Source records:

★ ★ ★ ★

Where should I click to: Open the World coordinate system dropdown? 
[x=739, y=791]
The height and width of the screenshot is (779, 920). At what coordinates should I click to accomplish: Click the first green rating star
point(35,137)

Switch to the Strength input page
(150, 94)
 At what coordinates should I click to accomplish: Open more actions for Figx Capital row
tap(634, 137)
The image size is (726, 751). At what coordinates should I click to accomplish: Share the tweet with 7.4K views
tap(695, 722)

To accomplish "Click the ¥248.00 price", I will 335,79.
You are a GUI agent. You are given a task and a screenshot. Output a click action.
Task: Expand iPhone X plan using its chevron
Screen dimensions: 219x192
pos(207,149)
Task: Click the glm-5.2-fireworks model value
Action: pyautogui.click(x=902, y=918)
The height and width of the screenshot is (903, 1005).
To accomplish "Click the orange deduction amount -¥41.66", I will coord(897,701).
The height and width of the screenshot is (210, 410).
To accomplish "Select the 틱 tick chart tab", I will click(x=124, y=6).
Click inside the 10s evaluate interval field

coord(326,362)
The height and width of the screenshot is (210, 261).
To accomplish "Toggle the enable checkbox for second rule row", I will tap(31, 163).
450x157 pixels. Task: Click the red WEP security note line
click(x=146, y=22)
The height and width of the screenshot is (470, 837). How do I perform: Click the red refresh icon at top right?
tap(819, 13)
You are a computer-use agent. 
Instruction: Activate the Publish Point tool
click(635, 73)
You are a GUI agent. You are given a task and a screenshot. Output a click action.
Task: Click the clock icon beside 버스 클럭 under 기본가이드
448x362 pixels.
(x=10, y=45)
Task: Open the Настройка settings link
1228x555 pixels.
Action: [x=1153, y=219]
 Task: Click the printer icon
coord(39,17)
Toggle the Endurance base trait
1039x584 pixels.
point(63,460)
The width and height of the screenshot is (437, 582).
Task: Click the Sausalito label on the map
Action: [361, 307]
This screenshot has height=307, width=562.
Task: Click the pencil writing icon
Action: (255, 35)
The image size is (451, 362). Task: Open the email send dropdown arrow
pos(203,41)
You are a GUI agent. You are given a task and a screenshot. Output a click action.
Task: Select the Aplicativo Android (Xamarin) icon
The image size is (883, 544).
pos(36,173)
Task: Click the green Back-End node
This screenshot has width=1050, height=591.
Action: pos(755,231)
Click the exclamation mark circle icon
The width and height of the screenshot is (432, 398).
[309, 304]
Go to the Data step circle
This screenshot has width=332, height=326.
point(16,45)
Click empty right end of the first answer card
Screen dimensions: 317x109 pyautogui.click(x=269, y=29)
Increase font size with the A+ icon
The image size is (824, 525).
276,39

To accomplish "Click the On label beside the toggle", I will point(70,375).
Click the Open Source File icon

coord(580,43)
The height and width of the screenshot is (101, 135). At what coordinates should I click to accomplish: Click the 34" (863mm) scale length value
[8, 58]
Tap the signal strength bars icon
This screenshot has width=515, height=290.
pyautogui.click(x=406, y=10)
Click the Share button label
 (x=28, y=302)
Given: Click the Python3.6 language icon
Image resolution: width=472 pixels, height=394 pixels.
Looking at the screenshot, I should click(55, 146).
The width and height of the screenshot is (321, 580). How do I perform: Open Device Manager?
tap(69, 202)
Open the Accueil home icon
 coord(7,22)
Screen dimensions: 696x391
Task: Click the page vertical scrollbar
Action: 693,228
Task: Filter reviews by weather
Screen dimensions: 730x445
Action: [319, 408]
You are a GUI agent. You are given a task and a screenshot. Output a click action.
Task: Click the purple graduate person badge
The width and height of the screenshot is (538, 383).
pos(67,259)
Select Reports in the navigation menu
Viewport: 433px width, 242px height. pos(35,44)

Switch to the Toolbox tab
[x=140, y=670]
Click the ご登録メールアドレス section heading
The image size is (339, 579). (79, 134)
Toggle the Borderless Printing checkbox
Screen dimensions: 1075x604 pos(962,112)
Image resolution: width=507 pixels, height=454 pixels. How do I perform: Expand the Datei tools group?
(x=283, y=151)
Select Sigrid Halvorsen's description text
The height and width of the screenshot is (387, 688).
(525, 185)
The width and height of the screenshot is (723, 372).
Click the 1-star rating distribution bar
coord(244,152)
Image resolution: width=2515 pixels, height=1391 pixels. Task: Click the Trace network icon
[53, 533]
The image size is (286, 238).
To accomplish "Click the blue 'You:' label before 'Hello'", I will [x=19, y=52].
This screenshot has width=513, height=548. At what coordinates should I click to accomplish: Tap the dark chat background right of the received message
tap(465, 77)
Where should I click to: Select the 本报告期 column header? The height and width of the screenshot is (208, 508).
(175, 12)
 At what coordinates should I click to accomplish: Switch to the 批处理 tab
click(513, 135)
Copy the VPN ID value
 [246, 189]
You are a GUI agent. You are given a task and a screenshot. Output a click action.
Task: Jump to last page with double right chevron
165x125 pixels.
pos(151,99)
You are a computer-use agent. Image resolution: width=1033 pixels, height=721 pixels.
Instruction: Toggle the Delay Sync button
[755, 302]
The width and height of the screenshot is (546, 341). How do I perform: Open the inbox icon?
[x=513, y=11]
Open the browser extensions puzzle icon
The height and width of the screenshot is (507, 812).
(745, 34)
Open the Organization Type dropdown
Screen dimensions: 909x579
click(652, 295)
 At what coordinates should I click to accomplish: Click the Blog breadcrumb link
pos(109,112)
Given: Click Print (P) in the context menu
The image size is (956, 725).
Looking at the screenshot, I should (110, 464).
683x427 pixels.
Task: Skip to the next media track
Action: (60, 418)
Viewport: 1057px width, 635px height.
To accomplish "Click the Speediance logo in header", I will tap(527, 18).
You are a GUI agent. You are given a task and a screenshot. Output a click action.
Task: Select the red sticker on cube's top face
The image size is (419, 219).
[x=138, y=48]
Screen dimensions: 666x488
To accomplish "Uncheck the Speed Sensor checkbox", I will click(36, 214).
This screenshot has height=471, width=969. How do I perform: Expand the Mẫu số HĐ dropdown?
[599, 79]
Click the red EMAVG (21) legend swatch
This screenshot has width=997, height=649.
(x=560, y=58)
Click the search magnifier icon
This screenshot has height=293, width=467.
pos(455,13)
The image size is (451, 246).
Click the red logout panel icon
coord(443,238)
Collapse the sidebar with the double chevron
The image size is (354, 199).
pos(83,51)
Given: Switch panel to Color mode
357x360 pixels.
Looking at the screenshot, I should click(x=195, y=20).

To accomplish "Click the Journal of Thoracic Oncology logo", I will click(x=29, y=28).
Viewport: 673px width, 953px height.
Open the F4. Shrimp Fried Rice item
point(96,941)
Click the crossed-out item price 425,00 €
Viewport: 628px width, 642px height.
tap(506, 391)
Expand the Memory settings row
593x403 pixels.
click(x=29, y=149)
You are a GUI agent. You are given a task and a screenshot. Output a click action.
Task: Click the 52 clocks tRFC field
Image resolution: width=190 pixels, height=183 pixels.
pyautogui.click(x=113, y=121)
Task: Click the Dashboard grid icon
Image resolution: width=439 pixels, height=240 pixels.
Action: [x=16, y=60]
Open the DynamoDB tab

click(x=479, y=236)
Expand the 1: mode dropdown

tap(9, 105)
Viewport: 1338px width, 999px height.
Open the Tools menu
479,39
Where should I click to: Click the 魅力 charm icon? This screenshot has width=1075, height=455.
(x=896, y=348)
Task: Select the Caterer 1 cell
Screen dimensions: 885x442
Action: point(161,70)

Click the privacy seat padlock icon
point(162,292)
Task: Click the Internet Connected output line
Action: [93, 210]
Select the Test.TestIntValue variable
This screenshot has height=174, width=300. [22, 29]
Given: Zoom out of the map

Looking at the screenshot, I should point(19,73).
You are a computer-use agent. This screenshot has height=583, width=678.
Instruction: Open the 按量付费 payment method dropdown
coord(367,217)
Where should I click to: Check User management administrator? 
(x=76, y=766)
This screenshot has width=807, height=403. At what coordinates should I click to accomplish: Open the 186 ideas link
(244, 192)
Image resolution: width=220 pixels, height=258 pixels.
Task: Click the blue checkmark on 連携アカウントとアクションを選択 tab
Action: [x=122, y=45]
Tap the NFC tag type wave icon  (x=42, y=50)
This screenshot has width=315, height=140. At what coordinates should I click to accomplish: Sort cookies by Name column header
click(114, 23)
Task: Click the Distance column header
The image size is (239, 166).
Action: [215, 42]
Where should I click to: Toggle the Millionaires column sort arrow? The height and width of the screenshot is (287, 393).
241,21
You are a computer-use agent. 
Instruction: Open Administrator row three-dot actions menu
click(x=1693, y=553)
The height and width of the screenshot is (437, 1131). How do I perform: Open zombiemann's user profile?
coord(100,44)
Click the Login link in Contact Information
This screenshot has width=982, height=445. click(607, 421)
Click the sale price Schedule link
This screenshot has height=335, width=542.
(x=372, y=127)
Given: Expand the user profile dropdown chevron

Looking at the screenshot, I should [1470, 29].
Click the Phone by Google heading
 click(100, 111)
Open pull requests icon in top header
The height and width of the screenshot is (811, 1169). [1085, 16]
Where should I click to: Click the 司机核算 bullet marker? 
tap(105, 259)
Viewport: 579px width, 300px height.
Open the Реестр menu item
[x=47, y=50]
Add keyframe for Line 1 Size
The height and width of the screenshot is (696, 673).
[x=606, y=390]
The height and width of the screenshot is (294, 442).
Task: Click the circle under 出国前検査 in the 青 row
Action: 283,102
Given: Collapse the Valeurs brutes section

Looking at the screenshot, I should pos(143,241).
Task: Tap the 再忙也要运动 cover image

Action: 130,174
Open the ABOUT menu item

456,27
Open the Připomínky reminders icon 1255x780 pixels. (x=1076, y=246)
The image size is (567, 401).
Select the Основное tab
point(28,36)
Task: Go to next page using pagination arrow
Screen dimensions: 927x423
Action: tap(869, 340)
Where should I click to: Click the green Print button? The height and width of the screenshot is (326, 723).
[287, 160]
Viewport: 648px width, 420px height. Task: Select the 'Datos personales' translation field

★ ★ ★ ★

TASK DETAILS - Put the lines of the records, from the line containing "Task: Select the Caterer 1 cell" through the line containing "(x=76, y=766)", into a JSON list of strings with one string per line and blank lines omitted.

TASK OUTPUT -
[
  "Task: Select the Caterer 1 cell",
  "Screen dimensions: 885x442",
  "Action: point(161,70)",
  "Click the privacy seat padlock icon",
  "point(162,292)",
  "Task: Click the Internet Connected output line",
  "Action: [93, 210]",
  "Select the Test.TestIntValue variable",
  "This screenshot has height=174, width=300. [22, 29]",
  "Given: Zoom out of the map",
  "Looking at the screenshot, I should point(19,73).",
  "You are a computer-use agent. This screenshot has height=583, width=678.",
  "Instruction: Open the 按量付费 payment method dropdown",
  "coord(367,217)",
  "Where should I click to: Check User management administrator? ",
  "(x=76, y=766)"
]